After finding Gula, National Geographic covered the costs of medical treatment for her family and a pilgrimage to Mecca.

== Deportation to Afghanistan in 2017, evacuation to Italy in 2021 ==
In 2015, Pakistani newspapers reported that the National Database and Registration Authority (NADRA) had canceled Gula's Computerized National Identity Card (CNIC) and those of her two sons. Reports claimed the cards had been issued illegally. A NADRA source reportedly said, "They may not be her sons but this is a common practice among Afghan refugees whereby they list names of non-relatives as their children to obtain documents." A relative said that the family lives in Pakistan, but "We travel between Pakistan and Afghanistan depending on the security situation."

On 26 October 2016, Pakistan's Federal Investigation Agency arrested Gula for living in Pakistan with forged documents. She was sentenced to fifteen days in detention, fined, and, after living in Pakistan for 35 years, deported to Afghanistan.
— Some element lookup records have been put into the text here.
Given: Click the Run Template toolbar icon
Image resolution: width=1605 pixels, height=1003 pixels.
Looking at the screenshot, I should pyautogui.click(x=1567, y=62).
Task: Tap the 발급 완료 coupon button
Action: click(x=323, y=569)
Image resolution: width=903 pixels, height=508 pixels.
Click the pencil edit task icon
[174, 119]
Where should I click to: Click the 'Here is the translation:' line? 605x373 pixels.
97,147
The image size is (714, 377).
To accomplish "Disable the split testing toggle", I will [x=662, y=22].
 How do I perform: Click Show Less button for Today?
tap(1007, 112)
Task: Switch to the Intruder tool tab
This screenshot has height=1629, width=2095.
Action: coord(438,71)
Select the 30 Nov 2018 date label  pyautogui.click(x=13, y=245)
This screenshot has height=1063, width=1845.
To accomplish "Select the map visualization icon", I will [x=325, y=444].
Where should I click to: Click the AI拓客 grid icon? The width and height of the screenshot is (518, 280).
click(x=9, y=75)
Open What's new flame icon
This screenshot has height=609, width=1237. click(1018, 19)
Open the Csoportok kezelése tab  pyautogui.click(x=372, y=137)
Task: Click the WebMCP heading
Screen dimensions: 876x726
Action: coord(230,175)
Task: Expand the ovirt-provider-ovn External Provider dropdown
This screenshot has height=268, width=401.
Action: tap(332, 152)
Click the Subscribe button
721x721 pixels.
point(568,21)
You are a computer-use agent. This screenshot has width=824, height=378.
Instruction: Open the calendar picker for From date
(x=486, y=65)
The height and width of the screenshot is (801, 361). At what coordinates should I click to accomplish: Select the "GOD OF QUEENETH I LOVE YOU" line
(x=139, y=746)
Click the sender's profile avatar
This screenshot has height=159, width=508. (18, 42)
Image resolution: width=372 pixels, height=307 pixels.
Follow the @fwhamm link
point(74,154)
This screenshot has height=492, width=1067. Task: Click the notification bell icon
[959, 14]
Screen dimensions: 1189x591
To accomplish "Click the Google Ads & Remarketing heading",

The decision was criticized by Amnesty International as emblematic of Pakistan's cruel treatment of Afghan refugees. In Kabul, Sharbat Gula and her children were welcomed by then-President Ashraf Ghani and former President Hamid Karzai at the presidential palace. The government promised to support her financially. In December 2017, Sharbat Gula was given a 3000 sqft residence in Kabul for her and her children and a $700 per month stipend for living and medical costs.

After the Taliban capture of Kabul in 2021, the Taliban threatened or intimidated high-profile women such as Gula. At her request, she was evacuated to Italy at the end of November 2021, where she was granted refugee status.

== Popular culture ==

=== Music ===
The Finnish metal band Nightwish dedicated an instrumental work to Gula, on the 2015 album Endless Forms Most Beautiful entitled "The Eyes of Sharbat Gula". Here Be Dragons, an album by The Kilimanjaro Darkjazz Ensemble includes a composition called "Sharbat Gula".

=== Poetry ===
In 2017, the New England Review published a new work by poet Gjertrud Schnakenberg, entitled "Afghan Girl", which the author had been composing since 2012.